** BEGIN DATA PROVIDED **
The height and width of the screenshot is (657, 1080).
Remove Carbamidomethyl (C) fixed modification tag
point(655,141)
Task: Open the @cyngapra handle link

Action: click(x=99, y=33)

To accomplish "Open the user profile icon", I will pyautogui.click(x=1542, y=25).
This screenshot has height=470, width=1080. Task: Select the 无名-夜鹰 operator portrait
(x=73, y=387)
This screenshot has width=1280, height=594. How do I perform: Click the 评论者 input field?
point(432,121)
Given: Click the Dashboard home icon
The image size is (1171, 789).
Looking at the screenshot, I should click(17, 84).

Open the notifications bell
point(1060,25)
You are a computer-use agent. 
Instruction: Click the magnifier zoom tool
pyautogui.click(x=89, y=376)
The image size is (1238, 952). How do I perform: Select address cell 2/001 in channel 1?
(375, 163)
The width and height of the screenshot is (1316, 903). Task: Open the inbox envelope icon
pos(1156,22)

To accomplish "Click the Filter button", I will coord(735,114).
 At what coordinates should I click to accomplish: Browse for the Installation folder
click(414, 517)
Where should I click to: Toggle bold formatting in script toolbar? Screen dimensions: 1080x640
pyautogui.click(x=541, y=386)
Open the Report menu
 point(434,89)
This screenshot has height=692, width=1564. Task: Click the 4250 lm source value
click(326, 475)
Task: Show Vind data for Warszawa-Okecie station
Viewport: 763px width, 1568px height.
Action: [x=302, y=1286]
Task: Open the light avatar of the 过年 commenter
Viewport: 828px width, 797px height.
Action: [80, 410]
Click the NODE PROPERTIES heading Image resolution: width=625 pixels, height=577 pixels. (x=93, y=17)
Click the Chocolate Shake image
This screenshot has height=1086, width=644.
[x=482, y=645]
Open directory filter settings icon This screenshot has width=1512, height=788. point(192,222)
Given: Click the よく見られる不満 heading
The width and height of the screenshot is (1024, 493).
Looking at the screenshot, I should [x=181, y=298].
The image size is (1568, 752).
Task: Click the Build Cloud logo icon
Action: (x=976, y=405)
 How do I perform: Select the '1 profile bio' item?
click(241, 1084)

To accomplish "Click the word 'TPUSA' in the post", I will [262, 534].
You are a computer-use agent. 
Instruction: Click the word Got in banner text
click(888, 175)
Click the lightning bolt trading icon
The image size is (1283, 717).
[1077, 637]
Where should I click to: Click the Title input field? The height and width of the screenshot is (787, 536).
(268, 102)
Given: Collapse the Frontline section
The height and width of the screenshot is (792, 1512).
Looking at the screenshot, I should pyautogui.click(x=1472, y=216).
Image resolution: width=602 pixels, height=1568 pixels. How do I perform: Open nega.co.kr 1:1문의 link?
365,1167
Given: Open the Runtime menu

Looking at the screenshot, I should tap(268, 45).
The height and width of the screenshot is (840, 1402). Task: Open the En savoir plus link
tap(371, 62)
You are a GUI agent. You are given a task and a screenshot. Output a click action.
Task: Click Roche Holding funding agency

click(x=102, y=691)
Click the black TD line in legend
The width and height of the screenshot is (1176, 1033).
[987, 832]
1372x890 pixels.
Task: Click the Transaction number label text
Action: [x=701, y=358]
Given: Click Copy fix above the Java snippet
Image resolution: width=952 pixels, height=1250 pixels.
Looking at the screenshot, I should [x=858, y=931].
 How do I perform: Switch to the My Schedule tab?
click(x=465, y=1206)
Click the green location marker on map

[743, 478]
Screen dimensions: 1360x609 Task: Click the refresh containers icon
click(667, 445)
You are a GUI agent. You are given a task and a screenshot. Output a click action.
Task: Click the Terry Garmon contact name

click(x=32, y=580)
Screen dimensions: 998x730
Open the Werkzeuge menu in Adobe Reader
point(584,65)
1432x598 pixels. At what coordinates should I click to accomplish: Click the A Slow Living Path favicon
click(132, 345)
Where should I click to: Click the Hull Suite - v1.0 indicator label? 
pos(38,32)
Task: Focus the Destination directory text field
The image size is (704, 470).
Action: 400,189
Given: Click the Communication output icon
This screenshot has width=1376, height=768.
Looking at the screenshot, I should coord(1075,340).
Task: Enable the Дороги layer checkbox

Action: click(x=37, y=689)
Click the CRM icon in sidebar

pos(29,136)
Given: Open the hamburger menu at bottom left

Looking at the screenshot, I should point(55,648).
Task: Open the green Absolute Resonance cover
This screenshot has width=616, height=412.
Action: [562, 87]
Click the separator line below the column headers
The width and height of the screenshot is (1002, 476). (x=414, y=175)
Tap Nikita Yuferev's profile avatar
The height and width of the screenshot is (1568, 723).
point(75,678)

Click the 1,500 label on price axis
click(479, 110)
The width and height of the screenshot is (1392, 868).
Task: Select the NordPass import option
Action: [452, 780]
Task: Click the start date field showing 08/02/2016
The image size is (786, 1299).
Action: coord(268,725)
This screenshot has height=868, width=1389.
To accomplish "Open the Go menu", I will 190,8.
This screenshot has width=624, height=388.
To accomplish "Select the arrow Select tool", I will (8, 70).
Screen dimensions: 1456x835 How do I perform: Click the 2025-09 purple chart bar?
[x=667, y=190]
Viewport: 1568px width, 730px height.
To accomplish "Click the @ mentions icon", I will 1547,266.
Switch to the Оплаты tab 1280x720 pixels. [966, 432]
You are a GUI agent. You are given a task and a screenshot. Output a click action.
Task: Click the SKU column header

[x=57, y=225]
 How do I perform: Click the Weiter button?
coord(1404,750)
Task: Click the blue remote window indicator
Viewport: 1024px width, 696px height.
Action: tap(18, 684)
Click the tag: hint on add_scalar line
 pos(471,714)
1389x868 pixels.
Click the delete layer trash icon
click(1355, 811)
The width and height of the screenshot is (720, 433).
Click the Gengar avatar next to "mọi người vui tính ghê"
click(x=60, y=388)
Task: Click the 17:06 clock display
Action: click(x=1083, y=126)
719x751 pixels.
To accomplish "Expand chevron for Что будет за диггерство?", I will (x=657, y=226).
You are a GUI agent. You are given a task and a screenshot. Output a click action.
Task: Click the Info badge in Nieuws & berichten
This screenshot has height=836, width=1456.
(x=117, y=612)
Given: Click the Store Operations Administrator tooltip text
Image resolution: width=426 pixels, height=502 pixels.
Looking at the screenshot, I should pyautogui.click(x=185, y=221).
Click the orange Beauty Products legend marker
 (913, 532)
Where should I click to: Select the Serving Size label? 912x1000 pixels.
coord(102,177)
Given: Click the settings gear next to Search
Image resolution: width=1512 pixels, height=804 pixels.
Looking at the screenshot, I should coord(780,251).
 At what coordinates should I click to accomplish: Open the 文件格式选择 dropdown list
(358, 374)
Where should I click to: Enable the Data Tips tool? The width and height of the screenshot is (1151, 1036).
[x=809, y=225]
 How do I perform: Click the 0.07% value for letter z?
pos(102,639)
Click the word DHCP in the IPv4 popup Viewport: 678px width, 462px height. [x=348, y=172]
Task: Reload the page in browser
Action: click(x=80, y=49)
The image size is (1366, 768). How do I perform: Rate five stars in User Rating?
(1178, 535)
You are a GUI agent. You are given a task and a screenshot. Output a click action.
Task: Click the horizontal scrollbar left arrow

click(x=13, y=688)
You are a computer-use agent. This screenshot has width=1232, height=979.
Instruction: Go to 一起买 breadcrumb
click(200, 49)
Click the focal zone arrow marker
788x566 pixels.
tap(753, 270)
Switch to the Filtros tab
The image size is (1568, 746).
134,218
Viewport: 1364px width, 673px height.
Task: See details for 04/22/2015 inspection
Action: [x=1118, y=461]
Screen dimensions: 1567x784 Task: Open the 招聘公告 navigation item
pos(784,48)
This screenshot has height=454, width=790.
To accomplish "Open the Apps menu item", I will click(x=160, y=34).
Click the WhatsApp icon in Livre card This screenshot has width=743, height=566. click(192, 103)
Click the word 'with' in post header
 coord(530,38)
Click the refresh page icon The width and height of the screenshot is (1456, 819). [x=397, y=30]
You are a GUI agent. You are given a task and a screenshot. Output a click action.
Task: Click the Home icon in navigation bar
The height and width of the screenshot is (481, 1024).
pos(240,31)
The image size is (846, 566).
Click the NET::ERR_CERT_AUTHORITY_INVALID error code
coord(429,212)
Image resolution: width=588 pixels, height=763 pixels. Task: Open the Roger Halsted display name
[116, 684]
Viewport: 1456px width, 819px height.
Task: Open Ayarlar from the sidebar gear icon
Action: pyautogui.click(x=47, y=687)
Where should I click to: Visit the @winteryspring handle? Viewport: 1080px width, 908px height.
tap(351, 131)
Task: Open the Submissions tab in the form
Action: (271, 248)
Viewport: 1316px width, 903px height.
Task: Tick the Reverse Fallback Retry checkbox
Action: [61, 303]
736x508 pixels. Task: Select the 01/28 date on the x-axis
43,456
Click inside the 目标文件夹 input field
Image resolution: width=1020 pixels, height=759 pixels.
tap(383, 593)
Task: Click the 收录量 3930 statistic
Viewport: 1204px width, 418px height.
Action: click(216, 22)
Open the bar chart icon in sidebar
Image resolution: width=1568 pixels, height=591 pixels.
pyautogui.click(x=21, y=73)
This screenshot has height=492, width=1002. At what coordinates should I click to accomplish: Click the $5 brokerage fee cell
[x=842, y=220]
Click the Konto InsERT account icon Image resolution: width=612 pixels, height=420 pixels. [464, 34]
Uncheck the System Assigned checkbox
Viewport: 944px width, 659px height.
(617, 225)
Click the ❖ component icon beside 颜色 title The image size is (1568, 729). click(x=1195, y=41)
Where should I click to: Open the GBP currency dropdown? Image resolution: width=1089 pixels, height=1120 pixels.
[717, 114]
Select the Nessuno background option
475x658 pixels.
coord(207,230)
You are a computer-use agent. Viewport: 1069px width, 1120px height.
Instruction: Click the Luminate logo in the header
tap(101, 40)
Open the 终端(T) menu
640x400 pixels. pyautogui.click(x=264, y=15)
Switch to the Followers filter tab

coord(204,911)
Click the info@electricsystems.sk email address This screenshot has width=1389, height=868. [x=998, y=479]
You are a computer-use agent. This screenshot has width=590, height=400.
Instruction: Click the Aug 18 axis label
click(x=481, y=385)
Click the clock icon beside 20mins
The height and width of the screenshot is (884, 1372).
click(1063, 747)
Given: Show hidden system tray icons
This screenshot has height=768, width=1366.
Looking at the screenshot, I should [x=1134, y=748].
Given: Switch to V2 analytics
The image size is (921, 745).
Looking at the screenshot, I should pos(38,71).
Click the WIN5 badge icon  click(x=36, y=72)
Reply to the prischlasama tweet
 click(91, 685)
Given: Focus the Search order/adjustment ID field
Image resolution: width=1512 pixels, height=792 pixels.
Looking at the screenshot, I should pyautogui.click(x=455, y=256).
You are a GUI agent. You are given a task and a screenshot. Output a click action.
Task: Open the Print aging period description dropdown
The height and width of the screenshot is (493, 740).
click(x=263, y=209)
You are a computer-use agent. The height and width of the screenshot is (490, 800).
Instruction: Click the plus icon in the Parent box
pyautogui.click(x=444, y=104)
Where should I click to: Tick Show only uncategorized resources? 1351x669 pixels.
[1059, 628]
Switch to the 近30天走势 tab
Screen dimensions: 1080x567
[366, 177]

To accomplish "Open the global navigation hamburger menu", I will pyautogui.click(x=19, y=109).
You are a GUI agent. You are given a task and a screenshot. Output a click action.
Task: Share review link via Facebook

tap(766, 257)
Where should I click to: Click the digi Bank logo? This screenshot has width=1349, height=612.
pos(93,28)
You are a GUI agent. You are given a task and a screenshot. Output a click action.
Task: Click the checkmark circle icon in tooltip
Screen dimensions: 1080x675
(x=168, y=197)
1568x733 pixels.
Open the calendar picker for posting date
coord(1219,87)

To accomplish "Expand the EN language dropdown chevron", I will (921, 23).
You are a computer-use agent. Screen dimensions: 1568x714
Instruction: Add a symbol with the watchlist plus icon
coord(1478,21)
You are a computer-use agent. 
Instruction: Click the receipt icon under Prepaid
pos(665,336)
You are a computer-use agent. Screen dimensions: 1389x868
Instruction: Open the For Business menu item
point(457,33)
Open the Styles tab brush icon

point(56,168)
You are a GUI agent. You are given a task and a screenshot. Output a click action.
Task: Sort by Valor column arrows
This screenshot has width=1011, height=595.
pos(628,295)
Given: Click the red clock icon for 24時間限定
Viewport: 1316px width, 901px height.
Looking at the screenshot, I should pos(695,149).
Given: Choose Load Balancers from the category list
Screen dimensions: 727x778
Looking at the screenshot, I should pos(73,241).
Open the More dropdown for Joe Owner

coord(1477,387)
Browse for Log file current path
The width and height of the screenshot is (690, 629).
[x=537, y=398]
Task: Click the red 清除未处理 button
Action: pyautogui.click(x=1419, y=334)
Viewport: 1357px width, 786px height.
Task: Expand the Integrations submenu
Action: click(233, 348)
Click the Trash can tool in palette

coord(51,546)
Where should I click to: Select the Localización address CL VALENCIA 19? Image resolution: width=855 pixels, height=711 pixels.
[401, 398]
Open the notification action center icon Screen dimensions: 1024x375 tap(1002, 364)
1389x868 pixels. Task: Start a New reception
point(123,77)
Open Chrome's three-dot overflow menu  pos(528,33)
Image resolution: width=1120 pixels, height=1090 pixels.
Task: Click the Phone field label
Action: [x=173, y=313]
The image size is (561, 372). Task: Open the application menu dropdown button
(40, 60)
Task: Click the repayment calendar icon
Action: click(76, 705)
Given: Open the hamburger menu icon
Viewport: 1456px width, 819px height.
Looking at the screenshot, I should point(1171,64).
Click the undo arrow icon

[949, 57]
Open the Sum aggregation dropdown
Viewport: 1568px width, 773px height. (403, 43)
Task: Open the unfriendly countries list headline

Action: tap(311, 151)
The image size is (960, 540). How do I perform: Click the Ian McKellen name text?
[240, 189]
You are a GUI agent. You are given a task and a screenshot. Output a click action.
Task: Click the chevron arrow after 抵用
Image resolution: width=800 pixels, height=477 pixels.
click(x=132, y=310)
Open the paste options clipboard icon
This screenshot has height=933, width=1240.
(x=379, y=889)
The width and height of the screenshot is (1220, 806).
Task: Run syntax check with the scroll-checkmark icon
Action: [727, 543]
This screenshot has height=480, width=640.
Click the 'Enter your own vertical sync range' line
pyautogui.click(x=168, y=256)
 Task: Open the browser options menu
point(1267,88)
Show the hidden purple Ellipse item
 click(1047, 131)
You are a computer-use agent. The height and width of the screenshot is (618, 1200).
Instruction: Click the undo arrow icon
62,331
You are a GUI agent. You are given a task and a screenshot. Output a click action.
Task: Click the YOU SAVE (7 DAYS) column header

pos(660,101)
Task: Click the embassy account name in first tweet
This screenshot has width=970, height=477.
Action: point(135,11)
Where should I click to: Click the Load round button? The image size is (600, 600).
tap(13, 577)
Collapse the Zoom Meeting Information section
** END DATA PROVIDED **
## WHAT YOU WILL DO
Which lines of the records above start at the one containing "Task: Show Vind" and end at the one containing "[x=482, y=645]"? Copy them out word for word.

## TASK ANSWER
Task: Show Vind data for Warszawa-Okecie station
Viewport: 763px width, 1568px height.
Action: [x=302, y=1286]
Task: Open the light avatar of the 过年 commenter
Viewport: 828px width, 797px height.
Action: [80, 410]
Click the NODE PROPERTIES heading Image resolution: width=625 pixels, height=577 pixels. (x=93, y=17)
Click the Chocolate Shake image
This screenshot has height=1086, width=644.
[x=482, y=645]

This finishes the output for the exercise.